Wednesday, April 5, 2023

Storm (1987)

 


Mastertronic's Storm is essentially a Gauntlet clone. Storm is an axe-wielding warrior whose wife, Corrine, has been kidnapped by the wizard Una Cum, presumably for some nefarious experiment. Storm and his own wizard buddy, Agravain Undead (?) invade Una Cum's castle to battle through the creatures and traps to rescue Corrine before Una Cum returns from his excursion to seek a magical box known as "The Fear."
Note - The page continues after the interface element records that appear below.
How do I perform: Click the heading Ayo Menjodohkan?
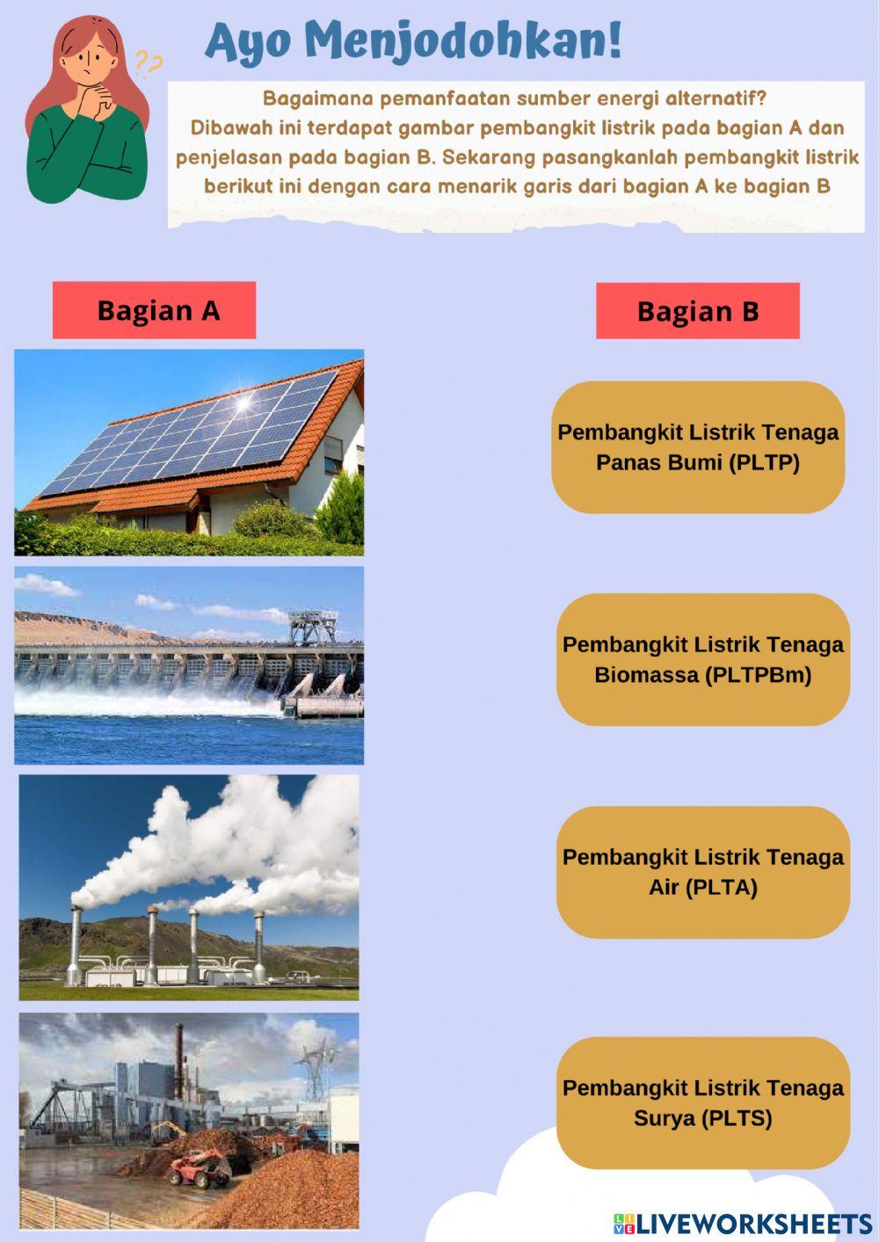[413, 42]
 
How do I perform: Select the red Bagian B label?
[698, 311]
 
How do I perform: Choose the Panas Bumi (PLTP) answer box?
[698, 447]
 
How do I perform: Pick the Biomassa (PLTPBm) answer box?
[702, 659]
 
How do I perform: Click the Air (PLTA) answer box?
[702, 872]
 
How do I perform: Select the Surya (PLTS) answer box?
[702, 1102]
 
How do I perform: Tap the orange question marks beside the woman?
[149, 63]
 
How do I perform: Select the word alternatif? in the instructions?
[716, 98]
So two players can simultaneously play as Storm or Agravain. Much like Gauntlet, the action takes place from an overhead perspective and each room of the castle features a number of generators that spawn monsters that attack the heroes. Food, armor, and keys can be found, in addition to magical items that can be used to annihilate every enemy surrounding you at critical times. To actually win the game, the player must find three snake brooches that will unlock the door to Una Cum's laboratory. Walking over runes on the floor will trigger changes in the rooms, such as traps or creating openings to deeper parts of the castle. It's a game that encourages mapping things out to figure the best path through the castle.

The game lacks the voice sampling in Gauntlet, so it compensates by having a scroll of text running at the top of the screen, which in some cases replicates the voices in Gauntlet ("Save keys to open doors"), but mostly provides atmospheric descriptions of each room ("A beautifully ornamented atrium lies in slight disrepair..."), which is helpful because the graphics are ugly and don't convey much. Most of the game seems drenched in various shades of brown and orange.

The game would basically be fine if it played like Gauntlet, but for some strange reason the programmers chose to use tank controls for the movement, so you have to push forward on the joystick to go forward, while pushing left or right will turn the character. It makes it needlessly confusing just to navigate the rooms. Perhaps this was a tactic to increase the difficulty.

It must be said that the game has some very nice introductory music by David Whittaker, especially the Atari version. The C64's SID chip is renowned as possibly the greatest sound chip ever made, but skilled composers like Whittaker could get some very nice results from the Atari computer's POKEY chip as well.